Dataset excerpt –
┄┄┄┄┄┄

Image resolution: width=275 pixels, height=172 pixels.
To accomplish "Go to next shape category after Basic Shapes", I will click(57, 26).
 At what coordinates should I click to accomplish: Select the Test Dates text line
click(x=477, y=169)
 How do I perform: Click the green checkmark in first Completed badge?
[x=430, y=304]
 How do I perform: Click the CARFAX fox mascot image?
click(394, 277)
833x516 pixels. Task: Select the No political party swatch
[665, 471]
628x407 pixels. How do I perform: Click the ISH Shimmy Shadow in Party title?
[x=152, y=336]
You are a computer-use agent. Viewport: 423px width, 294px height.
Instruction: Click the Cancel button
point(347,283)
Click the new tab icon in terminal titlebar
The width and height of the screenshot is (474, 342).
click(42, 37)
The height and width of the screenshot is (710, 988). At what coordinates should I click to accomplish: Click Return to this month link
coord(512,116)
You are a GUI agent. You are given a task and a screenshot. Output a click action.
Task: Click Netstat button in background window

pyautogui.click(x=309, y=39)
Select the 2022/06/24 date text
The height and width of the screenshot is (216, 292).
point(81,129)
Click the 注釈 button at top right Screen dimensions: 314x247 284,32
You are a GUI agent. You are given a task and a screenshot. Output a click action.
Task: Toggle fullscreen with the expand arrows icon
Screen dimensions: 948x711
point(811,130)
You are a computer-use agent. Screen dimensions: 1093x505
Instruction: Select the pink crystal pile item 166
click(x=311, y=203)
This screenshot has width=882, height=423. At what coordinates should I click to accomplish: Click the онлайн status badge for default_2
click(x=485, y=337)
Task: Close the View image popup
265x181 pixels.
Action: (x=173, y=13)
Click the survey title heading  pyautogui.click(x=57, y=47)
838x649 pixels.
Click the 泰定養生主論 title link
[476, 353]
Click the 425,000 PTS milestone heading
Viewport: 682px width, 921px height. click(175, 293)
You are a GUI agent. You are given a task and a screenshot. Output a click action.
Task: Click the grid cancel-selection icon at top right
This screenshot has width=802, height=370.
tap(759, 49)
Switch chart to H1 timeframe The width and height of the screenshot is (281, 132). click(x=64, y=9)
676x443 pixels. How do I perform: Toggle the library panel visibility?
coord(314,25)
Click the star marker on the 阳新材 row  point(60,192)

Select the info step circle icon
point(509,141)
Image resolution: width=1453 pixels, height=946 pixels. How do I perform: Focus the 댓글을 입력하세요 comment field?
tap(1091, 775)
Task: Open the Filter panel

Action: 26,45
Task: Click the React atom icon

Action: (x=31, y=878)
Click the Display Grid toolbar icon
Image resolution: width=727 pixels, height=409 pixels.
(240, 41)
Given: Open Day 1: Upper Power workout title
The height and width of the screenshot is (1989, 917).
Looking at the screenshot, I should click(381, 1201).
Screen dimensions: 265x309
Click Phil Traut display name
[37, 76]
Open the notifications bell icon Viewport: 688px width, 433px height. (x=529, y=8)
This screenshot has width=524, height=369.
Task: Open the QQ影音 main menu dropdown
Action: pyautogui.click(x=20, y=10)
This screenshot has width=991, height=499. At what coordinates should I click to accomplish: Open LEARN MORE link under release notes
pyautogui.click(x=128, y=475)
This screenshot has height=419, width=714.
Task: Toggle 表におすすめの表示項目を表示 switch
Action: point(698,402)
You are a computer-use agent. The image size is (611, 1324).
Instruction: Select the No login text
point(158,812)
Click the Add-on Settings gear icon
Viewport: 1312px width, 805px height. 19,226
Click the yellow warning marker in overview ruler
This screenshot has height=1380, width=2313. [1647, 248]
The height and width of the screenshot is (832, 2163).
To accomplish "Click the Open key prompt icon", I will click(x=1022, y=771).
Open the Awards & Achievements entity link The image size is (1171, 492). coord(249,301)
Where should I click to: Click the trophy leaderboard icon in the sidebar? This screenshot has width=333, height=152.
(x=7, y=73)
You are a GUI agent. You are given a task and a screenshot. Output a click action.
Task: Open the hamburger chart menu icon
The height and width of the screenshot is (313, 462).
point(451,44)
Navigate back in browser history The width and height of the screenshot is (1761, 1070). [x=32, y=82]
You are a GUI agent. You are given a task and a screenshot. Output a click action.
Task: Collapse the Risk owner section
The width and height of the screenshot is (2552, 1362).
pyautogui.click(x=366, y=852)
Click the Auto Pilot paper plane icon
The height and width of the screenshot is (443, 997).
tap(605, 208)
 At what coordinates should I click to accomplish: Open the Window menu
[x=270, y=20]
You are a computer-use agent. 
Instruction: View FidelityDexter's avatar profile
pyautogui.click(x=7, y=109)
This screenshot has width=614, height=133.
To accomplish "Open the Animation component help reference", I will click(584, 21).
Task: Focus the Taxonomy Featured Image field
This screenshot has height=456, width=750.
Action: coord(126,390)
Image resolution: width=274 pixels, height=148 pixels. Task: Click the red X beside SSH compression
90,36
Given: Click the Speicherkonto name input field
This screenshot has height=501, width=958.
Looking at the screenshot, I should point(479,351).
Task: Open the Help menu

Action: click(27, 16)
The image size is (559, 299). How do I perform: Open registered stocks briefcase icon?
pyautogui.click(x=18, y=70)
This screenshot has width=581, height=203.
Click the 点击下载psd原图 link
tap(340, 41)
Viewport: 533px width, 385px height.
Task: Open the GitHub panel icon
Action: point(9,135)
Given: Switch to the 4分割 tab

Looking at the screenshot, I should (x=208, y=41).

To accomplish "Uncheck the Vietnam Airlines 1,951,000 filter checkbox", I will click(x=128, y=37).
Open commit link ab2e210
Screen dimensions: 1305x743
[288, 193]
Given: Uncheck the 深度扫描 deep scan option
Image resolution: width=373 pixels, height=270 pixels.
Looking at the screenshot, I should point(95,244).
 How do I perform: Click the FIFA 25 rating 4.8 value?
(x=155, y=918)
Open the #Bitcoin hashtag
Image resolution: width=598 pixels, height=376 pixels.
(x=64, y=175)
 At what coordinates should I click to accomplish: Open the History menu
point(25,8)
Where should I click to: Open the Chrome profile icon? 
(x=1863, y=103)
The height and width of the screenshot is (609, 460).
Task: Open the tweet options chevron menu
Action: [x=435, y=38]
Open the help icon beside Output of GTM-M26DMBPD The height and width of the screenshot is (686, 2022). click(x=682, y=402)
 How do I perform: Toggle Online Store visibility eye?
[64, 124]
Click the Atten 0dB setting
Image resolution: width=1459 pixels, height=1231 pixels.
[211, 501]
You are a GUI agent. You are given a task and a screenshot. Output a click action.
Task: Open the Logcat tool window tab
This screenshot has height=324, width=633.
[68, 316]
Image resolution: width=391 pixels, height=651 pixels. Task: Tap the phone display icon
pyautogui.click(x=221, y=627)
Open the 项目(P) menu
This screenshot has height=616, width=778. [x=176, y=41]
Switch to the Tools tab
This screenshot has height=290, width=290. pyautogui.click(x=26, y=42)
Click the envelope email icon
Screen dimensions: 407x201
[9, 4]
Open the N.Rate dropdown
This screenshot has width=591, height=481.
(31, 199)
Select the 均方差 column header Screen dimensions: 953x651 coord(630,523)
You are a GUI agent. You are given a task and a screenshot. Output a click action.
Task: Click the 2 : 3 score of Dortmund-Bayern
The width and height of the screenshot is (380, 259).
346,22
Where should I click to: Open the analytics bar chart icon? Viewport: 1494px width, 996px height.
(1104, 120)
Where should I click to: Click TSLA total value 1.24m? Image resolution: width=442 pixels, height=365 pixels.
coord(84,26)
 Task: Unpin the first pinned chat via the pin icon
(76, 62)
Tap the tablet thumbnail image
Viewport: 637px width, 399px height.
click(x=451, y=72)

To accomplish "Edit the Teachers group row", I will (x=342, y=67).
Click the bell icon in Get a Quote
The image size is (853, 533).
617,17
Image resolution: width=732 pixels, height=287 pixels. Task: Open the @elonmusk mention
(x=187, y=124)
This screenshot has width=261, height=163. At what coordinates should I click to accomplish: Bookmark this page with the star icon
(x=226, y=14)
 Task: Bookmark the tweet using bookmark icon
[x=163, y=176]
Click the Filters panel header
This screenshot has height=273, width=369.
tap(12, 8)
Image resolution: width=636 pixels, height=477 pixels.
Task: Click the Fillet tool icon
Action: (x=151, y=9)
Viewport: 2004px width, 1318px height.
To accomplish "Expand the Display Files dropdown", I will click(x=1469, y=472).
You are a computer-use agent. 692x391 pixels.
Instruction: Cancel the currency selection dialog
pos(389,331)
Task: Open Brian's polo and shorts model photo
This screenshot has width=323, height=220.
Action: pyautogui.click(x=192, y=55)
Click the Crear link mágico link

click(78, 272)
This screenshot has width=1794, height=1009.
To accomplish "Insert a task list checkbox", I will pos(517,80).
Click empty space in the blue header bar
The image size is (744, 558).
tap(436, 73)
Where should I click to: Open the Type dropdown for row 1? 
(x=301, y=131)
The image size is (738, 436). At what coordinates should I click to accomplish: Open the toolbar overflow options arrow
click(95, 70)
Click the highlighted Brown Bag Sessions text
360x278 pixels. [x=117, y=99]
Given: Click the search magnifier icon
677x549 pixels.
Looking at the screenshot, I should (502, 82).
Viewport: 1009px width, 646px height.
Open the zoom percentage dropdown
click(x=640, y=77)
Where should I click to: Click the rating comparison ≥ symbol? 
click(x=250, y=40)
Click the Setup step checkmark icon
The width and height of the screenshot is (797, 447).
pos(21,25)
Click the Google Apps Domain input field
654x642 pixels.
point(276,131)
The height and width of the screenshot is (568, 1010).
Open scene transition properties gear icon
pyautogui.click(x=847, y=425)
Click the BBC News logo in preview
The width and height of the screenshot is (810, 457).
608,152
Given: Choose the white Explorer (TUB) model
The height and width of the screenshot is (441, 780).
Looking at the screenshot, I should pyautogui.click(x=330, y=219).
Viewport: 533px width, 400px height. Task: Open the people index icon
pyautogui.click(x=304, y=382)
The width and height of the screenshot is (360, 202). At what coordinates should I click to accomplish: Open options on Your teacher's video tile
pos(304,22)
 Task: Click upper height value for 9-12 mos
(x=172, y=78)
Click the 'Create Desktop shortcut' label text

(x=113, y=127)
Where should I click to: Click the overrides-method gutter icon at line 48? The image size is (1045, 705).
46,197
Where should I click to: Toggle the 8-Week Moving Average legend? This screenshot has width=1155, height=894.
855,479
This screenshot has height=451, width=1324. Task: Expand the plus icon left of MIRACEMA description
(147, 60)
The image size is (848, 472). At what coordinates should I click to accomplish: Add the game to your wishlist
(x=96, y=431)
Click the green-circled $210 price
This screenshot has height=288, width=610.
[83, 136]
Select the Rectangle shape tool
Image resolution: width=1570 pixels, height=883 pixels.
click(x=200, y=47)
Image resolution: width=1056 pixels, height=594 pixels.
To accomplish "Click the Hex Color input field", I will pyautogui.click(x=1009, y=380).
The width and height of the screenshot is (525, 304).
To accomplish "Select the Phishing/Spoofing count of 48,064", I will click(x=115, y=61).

┄┄┄┄┄┄

Task description – Convert the records, from the line with "Where should I click to: Click the rating" up to and including the last line of the records, into a Markdown table with the columns Row and Line. Number each line in Row, put the line itself in Line, and omit blank lines.

Full solution –
| Row | Line |
|---|---|
| 1 | Where should I click to: Click the rating comparison ≥ symbol?  |
| 2 | click(x=250, y=40) |
| 3 | Click the Setup step checkmark icon |
| 4 | The width and height of the screenshot is (797, 447). |
| 5 | pos(21,25) |
| 6 | Click the Google Apps Domain input field |
| 7 | 654x642 pixels. |
| 8 | point(276,131) |
| 9 | The height and width of the screenshot is (568, 1010). |
| 10 | Open scene transition properties gear icon |
| 11 | pyautogui.click(x=847, y=425) |
| 12 | Click the BBC News logo in preview |
| 13 | The width and height of the screenshot is (810, 457). |
| 14 | 608,152 |
| 15 | Given: Choose the white Explorer (TUB) model |
| 16 | The height and width of the screenshot is (441, 780). |
| 17 | Looking at the screenshot, I should pyautogui.click(x=330, y=219). |
| 18 | Viewport: 533px width, 400px height. Task: Open the people index icon |
| 19 | pyautogui.click(x=304, y=382) |
| 20 | The width and height of the screenshot is (360, 202). At what coordinates should I click to accomplish: Open options on Your teacher's video tile |
| 21 | pos(304,22) |
| 22 |  Task: Click upper height value for 9-12 mos |
| 23 | (x=172, y=78) |
| 24 | Click the 'Create Desktop shortcut' label text |
| 25 | (x=113, y=127) |
| 26 | Where should I click to: Click the overrides-method gutter icon at line 48? The image size is (1045, 705). |
| 27 | 46,197 |
| 28 | Where should I click to: Toggle the 8-Week Moving Average legend? This screenshot has width=1155, height=894. |
| 29 | 855,479 |
| 30 | This screenshot has height=451, width=1324. Task: Expand the plus icon left of MIRACEMA description |
| 31 | (147, 60) |
| 32 | The image size is (848, 472). At what coordinates should I click to accomplish: Add the game to your wishlist |
| 33 | (x=96, y=431) |
| 34 | Click the green-circled $210 price |
| 35 | This screenshot has height=288, width=610. |
| 36 | [83, 136] |
| 37 | Select the Rectangle shape tool |
| 38 | Image resolution: width=1570 pixels, height=883 pixels. |
| 39 | click(x=200, y=47) |
| 40 | Image resolution: width=1056 pixels, height=594 pixels. |
| 41 | To accomplish "Click the Hex Color input field", I will pyautogui.click(x=1009, y=380). |
| 42 | The width and height of the screenshot is (525, 304). |
| 43 | To accomplish "Select the Phishing/Spoofing count of 48,064", I will click(x=115, y=61). |